Dataset entries:

----------------

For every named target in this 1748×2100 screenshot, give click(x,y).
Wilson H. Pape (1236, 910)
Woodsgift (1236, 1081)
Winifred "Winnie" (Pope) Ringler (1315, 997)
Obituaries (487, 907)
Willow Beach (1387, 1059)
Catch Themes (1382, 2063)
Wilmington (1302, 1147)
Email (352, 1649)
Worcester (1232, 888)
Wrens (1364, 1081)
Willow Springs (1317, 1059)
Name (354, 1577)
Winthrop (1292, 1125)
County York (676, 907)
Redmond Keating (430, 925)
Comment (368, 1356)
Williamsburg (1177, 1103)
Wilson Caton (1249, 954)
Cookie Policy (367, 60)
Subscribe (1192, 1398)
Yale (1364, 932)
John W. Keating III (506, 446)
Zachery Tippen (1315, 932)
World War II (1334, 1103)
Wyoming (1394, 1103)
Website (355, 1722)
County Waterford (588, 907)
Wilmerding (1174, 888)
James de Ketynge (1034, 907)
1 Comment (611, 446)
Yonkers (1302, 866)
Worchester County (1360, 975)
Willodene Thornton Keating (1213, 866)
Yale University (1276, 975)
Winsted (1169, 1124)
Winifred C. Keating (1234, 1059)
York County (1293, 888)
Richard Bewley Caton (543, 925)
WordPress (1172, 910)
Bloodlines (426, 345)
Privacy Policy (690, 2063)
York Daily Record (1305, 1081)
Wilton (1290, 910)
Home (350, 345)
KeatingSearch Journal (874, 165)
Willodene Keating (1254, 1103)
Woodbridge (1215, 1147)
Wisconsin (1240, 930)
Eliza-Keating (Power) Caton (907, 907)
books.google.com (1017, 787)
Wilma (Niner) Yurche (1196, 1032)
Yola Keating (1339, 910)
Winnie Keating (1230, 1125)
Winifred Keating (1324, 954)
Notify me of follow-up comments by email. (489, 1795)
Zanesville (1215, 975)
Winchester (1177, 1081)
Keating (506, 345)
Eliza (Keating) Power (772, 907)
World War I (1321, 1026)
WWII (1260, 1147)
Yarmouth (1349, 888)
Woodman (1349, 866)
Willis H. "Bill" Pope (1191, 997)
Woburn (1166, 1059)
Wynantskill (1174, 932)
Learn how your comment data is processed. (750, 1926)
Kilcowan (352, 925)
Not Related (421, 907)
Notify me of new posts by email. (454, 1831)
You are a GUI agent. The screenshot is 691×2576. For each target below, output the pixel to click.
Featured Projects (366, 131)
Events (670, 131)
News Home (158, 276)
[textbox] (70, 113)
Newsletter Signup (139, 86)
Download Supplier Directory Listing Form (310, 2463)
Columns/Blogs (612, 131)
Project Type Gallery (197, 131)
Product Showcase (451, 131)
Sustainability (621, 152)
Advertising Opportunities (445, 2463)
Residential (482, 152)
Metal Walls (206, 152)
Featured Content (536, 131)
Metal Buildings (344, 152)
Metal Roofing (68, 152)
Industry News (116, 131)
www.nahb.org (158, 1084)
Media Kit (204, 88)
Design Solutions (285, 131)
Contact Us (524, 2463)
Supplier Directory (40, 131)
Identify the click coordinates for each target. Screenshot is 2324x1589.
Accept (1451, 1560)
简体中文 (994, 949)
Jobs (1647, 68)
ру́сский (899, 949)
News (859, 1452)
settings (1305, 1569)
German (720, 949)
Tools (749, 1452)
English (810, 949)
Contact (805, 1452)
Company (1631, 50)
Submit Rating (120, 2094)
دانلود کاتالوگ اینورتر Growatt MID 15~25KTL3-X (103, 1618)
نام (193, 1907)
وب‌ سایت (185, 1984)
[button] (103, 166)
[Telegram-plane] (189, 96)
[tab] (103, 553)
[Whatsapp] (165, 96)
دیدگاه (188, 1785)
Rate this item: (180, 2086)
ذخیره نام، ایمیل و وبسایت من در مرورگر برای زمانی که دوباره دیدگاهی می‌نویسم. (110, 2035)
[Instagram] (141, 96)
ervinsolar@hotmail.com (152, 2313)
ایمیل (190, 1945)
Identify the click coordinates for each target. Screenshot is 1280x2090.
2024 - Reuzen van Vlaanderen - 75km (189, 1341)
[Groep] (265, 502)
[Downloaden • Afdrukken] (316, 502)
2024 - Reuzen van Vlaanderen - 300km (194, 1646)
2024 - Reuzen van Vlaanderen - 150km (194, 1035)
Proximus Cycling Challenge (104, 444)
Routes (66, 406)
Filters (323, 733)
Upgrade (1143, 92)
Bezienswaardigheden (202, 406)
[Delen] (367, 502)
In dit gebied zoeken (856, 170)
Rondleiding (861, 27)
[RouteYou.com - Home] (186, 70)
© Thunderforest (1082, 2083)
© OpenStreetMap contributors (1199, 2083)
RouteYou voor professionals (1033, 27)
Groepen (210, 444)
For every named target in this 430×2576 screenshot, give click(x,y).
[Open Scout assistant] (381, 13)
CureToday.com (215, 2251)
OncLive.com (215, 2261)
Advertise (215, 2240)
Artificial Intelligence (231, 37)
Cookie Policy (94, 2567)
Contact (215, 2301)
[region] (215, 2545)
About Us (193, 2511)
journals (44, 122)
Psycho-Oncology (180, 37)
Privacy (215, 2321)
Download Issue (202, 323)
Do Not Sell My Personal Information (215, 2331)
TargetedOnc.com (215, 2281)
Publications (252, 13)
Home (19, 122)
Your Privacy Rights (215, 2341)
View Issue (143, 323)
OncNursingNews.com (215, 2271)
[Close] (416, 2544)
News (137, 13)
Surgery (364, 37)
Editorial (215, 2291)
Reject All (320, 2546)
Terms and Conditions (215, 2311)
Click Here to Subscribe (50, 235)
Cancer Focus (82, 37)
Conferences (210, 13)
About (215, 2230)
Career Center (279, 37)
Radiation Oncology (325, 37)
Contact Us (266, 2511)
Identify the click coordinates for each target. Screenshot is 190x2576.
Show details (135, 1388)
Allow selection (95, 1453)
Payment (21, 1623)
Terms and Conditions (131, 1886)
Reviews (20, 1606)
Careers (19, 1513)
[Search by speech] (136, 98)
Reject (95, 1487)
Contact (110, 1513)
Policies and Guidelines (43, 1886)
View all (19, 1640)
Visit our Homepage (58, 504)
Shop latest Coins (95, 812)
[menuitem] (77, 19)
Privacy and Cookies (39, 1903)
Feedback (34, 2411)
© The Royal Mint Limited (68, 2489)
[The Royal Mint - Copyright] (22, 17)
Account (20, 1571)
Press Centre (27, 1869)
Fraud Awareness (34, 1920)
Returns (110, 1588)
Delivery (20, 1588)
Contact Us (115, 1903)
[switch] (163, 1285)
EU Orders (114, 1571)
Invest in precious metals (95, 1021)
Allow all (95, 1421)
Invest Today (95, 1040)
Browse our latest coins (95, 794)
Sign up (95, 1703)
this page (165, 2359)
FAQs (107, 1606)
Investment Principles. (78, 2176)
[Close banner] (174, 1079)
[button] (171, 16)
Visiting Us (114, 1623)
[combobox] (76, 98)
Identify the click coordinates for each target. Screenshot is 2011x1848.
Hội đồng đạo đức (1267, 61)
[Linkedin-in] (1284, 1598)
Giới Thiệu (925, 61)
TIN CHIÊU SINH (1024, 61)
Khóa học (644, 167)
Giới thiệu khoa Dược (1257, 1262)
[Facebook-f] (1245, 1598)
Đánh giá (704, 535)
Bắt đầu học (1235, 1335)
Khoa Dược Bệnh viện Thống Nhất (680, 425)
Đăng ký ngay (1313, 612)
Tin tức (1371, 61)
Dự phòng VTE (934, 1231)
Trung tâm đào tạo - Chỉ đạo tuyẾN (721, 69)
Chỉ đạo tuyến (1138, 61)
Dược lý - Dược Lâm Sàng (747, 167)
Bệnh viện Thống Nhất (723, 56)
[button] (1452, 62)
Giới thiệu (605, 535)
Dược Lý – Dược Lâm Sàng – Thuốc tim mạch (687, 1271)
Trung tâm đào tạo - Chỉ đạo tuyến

----------------

WHAT THE TASK ASKS
Return every line of the data above in which "named" appears.

ANSWER FOR THIS EXERCISE
For every named target in this 1748×2100 screenshot, give click(x,y).
For every named target in this 430×2576 screenshot, give click(x,y).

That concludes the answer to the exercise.